Haas School of Business, U. of California at Berkeley
http://www2.haas.berkeley.edu/Faculty/wallace_nancy.aspx

Sanjiv Das

Santa Clara University
Sanjiv Das is Professor of Finance and Chair of the Finance Department at Santa Clara University's Leavey School of Business. He previously held faculty appointments at the Harvard Business School and UC Berkeley. He holds post-graduate degrees in Finance (M.Phil and Ph.D. from New York University), Computer Science (M.S. from UC Berkeley), an MBA from the Indian Institute of Management, Ahmedabad. He completed an undergraduate degree in Accounting and Economics at the University of Bombay, Sydenham College. He is a qualified Cost and Works Accountant. He is a senior editor of The Journal of Investment Management and co-editor of The Journal of Derivatives. Prior to becoming an academic, he worked in the derivatives business in the Asia-Pacific region as a Vice-President at Citibank. His current research interests includethe housing crisis, the modeling of default risk, algorithms for harvesting financial information from the web, derivative pricing models, portfolio theory, and venture capital. He has published over seventy articles in academic journals and has won numerous awards for research and teaching.

Leora Morgenstern

New York U.
http://www-formal.stanford.edu/leora/
Leora Morgenstern is the Principal Investigator (SAIC) for the DARPA Machine Reading Project. As a Visiting Research Scientist at the Courant Institute at New York University, she developed formal models of narrative structure and planning, and investigated how these can be used to automate analysis of classic Harvard Business School case studies. Previously, she was Research Staff Member at IBM T.J. Watson Research Center (1989-2009) and Assistant Professor at Brown University (1987-1989). At IBM Watson, she pursued her foundational research in Artificial Intelligence at the same time as she extended state-of-the-art knowledge representation techniques for industrial applications. She is noted in particular for her contributions in applying her research in semantic networks, nonmonotonic inheritance networks, business modeling, and business rules for applications in knowledge management, customer relationship management, and decision support. These applications have been deployed by Fortune-500 companies in various industries, and have been demonstrated to increase company income stream by significant percentages.
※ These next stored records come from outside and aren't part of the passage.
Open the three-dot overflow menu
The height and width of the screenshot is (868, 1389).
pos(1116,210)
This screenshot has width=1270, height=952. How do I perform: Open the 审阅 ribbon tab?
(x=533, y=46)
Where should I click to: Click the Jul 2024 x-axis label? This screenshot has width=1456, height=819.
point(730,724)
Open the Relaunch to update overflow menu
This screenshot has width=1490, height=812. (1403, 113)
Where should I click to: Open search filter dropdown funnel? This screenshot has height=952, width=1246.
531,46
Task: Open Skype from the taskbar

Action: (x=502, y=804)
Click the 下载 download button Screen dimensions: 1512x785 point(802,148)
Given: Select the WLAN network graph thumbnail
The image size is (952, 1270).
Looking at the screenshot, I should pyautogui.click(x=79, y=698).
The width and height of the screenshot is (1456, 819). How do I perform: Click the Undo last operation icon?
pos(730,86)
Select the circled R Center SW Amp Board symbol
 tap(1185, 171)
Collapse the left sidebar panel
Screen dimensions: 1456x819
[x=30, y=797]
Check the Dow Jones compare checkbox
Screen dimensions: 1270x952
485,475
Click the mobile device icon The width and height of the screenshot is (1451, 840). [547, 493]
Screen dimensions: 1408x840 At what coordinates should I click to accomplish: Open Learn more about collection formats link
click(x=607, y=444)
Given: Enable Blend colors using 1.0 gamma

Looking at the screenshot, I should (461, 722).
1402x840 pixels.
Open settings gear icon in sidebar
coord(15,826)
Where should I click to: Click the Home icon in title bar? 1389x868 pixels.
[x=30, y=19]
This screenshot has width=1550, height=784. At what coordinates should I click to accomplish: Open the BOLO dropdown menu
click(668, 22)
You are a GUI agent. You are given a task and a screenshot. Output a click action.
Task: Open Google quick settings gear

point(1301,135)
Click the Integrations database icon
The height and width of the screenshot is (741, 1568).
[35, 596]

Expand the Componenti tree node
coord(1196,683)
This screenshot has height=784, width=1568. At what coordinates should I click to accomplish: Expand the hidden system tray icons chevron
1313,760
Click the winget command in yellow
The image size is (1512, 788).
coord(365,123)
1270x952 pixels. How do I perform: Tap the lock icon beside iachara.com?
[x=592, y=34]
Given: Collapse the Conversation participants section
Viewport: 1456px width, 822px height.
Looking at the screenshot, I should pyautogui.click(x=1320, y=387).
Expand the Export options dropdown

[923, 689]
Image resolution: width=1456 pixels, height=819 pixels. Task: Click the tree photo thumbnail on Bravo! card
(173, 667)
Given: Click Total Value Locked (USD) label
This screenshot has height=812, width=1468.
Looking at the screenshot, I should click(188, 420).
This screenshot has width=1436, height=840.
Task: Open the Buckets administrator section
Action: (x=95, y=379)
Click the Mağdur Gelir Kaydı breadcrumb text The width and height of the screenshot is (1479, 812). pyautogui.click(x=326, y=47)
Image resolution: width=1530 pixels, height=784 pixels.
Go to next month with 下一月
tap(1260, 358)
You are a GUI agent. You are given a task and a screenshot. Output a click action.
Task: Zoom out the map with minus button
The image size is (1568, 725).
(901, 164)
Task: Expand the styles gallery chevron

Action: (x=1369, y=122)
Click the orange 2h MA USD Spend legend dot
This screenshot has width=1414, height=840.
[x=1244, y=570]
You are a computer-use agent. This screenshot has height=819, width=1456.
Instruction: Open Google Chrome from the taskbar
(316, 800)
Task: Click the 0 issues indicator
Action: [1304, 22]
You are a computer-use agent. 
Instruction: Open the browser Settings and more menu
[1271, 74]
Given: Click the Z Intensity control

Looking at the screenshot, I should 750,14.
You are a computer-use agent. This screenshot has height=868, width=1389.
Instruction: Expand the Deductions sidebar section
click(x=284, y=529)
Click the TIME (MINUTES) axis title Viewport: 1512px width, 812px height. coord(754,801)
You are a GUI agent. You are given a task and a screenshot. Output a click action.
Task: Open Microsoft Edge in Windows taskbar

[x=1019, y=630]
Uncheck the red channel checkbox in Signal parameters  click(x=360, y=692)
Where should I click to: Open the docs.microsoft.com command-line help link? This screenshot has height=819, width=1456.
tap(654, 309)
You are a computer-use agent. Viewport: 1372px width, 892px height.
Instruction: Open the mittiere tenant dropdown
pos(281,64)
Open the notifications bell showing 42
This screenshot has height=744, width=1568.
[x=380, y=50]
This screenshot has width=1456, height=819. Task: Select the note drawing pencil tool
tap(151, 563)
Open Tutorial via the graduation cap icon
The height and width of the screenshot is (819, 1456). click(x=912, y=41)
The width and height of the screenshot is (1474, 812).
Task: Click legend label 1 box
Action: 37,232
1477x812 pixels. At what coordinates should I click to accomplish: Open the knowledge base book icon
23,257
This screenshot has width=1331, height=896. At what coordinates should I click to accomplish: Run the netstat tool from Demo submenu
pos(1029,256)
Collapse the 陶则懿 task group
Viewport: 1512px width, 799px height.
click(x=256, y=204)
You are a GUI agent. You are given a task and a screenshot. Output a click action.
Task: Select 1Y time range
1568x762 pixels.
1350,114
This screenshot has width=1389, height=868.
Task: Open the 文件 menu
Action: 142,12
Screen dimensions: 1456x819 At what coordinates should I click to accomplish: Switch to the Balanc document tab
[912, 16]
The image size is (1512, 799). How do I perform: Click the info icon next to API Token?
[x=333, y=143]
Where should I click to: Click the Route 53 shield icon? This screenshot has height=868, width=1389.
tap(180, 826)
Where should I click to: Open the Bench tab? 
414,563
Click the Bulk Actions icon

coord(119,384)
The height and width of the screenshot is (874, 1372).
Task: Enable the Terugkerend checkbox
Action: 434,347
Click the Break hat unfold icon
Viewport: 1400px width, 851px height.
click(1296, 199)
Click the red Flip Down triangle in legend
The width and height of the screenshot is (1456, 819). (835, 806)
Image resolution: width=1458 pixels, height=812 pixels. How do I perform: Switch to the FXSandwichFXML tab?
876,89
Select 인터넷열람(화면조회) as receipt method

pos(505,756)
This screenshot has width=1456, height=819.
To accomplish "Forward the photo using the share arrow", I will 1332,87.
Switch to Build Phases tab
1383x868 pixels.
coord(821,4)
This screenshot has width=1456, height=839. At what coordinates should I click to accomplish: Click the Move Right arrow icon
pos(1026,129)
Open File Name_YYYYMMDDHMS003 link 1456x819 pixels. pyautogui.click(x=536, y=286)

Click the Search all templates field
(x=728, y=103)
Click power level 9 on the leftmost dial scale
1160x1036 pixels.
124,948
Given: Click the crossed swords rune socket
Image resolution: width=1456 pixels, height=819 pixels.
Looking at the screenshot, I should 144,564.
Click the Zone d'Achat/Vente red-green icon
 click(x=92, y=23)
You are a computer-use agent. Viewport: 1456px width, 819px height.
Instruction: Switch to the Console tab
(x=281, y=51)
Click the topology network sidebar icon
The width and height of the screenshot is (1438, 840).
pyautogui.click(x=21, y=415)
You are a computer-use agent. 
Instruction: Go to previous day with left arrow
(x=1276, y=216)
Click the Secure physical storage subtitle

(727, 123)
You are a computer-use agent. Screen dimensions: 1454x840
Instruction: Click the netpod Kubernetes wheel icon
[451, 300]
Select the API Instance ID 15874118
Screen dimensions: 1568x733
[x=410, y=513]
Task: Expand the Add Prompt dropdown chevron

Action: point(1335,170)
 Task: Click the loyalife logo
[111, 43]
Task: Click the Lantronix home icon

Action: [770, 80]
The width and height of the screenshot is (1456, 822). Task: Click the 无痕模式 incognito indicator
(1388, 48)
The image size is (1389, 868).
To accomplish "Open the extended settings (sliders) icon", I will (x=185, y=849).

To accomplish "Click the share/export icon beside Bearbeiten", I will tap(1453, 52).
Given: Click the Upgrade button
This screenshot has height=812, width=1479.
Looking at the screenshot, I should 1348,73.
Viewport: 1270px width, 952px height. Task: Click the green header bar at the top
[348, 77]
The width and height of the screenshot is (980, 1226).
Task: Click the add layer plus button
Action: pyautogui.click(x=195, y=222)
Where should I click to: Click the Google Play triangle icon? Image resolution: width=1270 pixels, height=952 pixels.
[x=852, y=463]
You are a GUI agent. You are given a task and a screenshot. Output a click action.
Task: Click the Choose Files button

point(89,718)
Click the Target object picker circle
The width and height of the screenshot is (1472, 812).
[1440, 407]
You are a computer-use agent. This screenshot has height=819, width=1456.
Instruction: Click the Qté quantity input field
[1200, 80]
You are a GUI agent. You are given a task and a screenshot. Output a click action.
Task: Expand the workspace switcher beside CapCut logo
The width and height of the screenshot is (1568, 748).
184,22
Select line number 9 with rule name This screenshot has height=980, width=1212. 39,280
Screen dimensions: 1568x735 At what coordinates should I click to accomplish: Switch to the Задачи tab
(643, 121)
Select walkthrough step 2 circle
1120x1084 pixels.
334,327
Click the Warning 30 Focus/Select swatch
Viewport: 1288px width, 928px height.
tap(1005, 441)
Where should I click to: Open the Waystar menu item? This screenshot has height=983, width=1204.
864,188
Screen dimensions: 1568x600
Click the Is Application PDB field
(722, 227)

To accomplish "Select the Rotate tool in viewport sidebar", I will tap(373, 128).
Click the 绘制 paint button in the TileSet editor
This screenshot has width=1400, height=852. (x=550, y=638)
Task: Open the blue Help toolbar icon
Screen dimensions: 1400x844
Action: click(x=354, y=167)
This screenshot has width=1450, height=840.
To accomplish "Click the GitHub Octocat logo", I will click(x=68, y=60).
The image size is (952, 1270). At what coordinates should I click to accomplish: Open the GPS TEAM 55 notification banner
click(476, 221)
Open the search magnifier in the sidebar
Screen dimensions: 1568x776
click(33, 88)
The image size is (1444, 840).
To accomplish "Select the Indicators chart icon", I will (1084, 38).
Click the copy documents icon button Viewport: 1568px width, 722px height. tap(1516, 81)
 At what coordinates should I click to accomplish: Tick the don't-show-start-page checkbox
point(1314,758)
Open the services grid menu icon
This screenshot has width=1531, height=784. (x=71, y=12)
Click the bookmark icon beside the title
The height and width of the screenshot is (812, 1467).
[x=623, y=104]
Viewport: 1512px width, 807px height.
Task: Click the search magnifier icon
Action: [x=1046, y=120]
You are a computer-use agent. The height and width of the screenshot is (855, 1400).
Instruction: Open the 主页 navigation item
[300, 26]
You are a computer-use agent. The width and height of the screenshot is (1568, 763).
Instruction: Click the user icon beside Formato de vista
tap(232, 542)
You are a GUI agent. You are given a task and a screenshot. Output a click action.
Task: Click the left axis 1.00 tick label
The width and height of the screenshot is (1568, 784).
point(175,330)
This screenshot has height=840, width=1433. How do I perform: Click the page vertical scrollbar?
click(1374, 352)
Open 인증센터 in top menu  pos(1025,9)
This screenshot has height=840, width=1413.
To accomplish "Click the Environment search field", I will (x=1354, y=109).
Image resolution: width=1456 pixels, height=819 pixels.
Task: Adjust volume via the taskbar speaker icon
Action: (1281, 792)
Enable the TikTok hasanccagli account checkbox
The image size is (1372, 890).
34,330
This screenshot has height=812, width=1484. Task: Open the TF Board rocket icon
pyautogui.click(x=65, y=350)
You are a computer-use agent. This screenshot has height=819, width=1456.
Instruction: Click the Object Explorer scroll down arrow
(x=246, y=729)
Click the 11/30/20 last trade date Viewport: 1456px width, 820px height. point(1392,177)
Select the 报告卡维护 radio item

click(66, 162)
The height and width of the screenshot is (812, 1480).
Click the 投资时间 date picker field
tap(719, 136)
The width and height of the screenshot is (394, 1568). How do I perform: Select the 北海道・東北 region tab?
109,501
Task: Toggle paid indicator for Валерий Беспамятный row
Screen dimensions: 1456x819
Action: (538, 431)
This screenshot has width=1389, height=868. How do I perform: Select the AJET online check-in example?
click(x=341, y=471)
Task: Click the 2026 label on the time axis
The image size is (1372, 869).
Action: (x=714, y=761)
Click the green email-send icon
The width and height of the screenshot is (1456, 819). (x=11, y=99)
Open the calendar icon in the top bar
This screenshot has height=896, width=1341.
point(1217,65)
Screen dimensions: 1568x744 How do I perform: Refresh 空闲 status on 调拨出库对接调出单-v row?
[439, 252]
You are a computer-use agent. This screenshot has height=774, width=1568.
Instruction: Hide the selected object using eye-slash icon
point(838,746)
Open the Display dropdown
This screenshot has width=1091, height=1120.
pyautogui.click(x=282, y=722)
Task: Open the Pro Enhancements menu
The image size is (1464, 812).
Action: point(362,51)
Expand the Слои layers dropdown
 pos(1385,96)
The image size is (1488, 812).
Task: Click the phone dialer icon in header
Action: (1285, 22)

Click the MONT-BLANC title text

She holds three patents, which have won several IBM awards due to their value to IBM's core businesses. Dr. Morgenstern received her B.A. in mathematics and philosophy from the City College of New York and her M.S. and Ph.D. in computer science from the Courant Institute of Mathematical Sciences, New York University.

Benjamin Grosof

Vulcan Inc.
http://www.mit.edu/people/bgrosof/
Benjamin Grosof is a senior research program manager at Vulcan Inc., the parent company of Paul G. Allen (co-founder of Microsoft). There he conceived and leads a research program in the area of rule-based semantic technologies and artificial intelligence, aiming to be a game changer for knowledge representation and question answering. In addition, he has a part-time expert consulting business, advising companies large and small on technology and related strategy. Previously he was an IT professor at MIT Sloan (2000-2007) and a senior software scientist at IBM Research (1988-2000). He has pioneered semantic technology and standards for rules, their combination with ontologies, their application in e-commerce and business policies, and business roadmapping of the Semantic Web. He co-founded the influential RuleML industry standards design effort and prototyped it in SweetRules, the main bases for the W3C Rule Interchange Format standard now in last phase of finalization. He was lead inventor of the rule-based technique which rapidly became the currently dominant approach to commercial implementation of W3C OWL (Web Ontology Language) and the main basis of its RL (Rules Profile) standard, and of several other fundamental technical advances in knowledge representation. His background includes three major industry software releases, two years in software startups, a Stanford PhD, a Harvard BA, and over 50 refereed publications.